Un groupe de chercheurs européens a gagné le concours pour désigner la nouvelle fonction de hachage, à la base de la sécurité du web.

Les experts en sécurité l’ont cherché pendant cinq ans. Ils l’ont enfin trouvé un nouvel algorithme de hachage cryptographique pour le web. Ce type de fonction est à la base de la sécurité sur la Toile, car elle intervient dans la création de certificats, de signatures électroniques, de codes d’authentification, etc.

En novembre 2007, l’organisme américain National Institute of Standards and Technology (NIST) a ouvert un concours technologique pour trouver un remplaçant à l’algorithme SHA-2 qui est actuellement utilisé, mais qui n’est plus considéré comme sûr, ayant été la cible d’attaques cryptographiques par le passé. Le NIST a donc fait un appel aux chercheurs du monde entier pour lui trouver un successeur.

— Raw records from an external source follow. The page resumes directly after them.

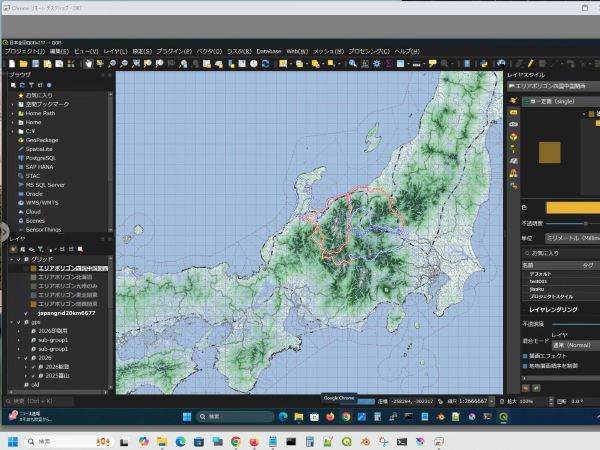This screenshot has height=450, width=600.
Task: Click the filter legend icon in Layers panel
Action: click(x=40, y=249)
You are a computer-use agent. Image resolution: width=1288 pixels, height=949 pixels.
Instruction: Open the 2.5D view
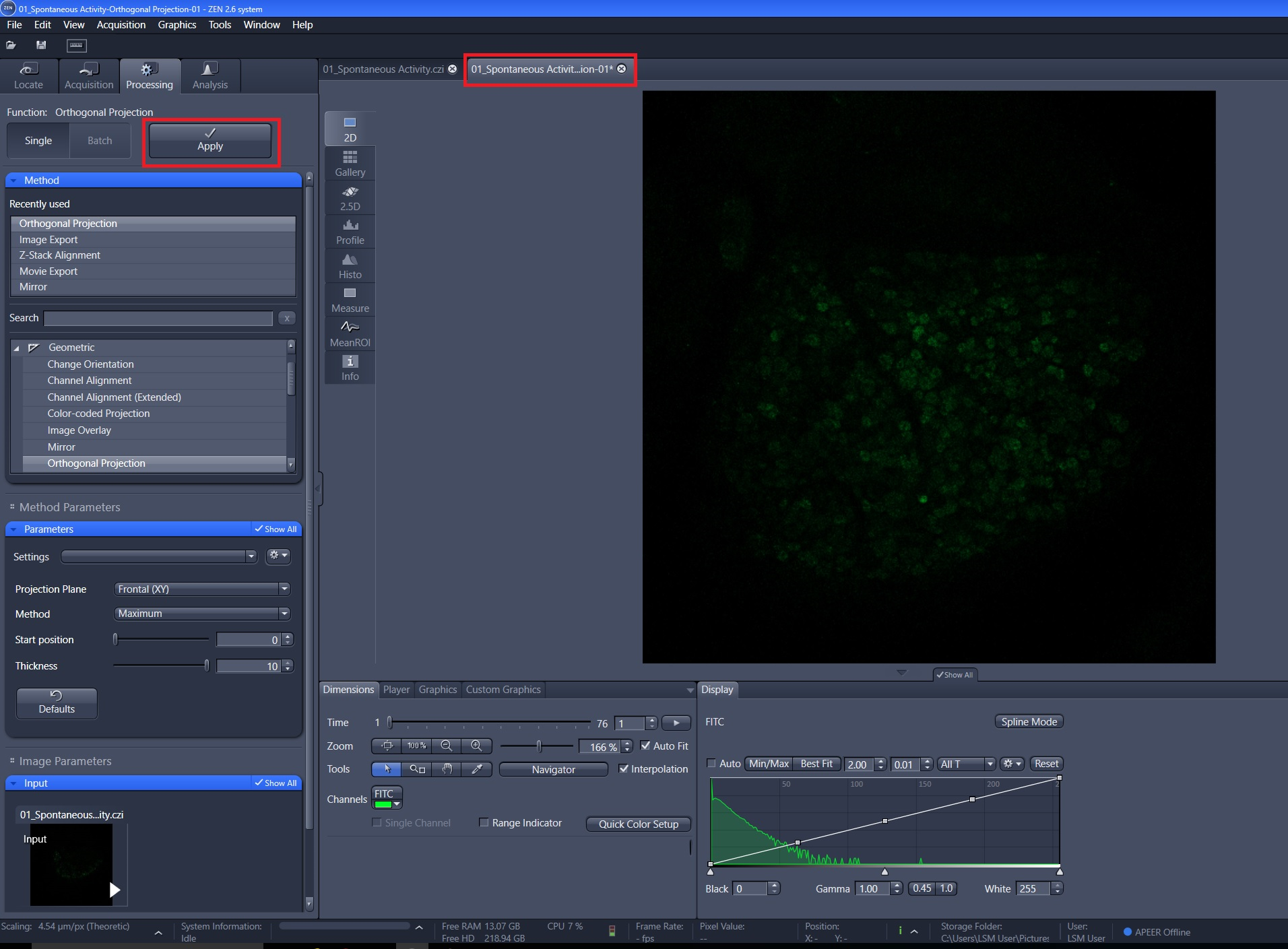350,197
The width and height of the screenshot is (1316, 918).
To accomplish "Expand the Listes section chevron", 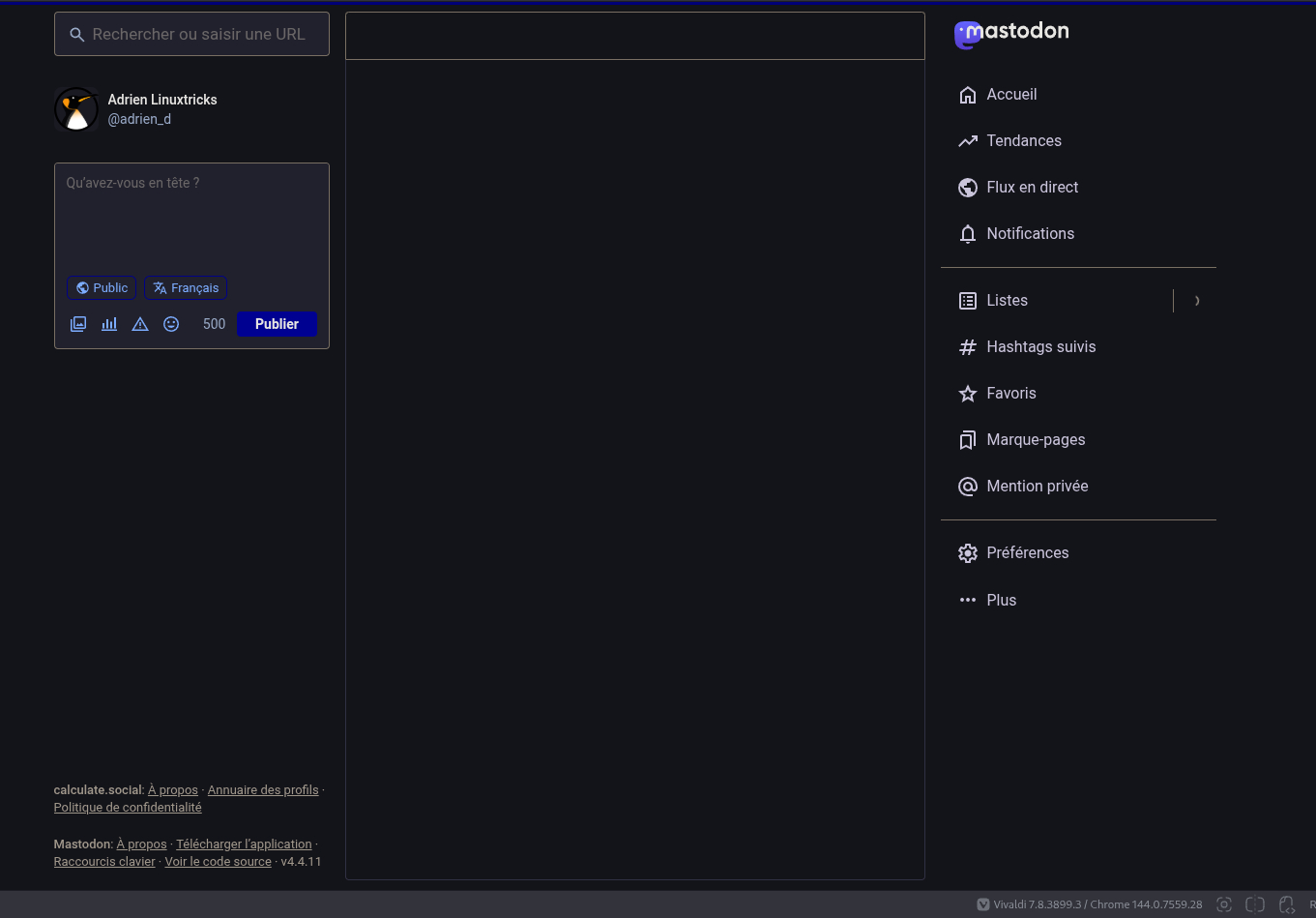I will point(1197,301).
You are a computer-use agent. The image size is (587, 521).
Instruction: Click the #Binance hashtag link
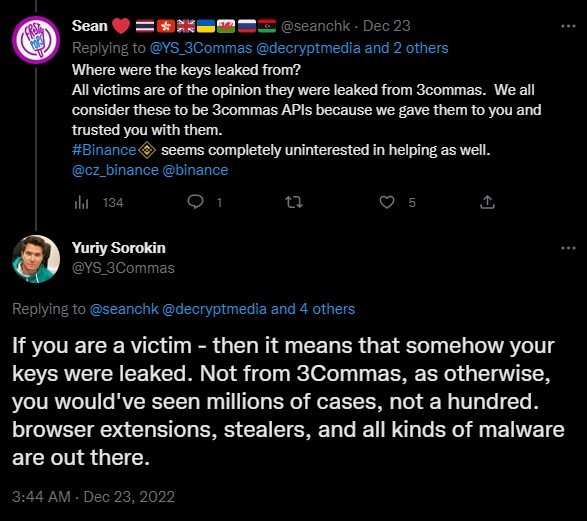[x=104, y=150]
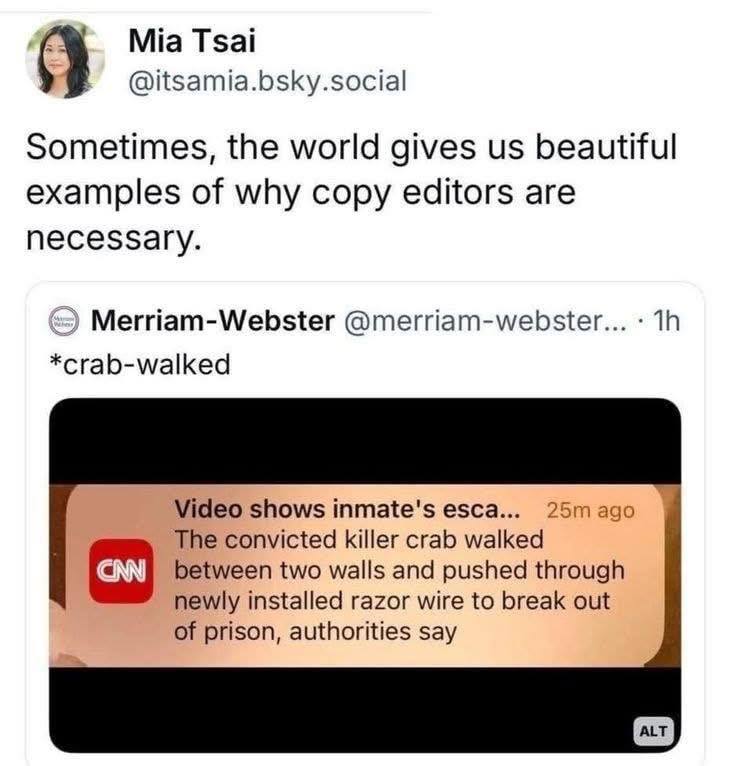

Sur les 64 algorithmes qui ont été présentés et analysés, c’est finalement Keccak qui a été retenu. Il a l’avantage d’utiliser des techniques mathématiques très différentes, et n’est donc pas vulnérable. Il a été élaboré par un Italien (Guido Bertoni) et trois Belges (Joan Daemen, Gilles Van Assche et Michaël Peeters). Keccak devient donc maintenant SHA-3.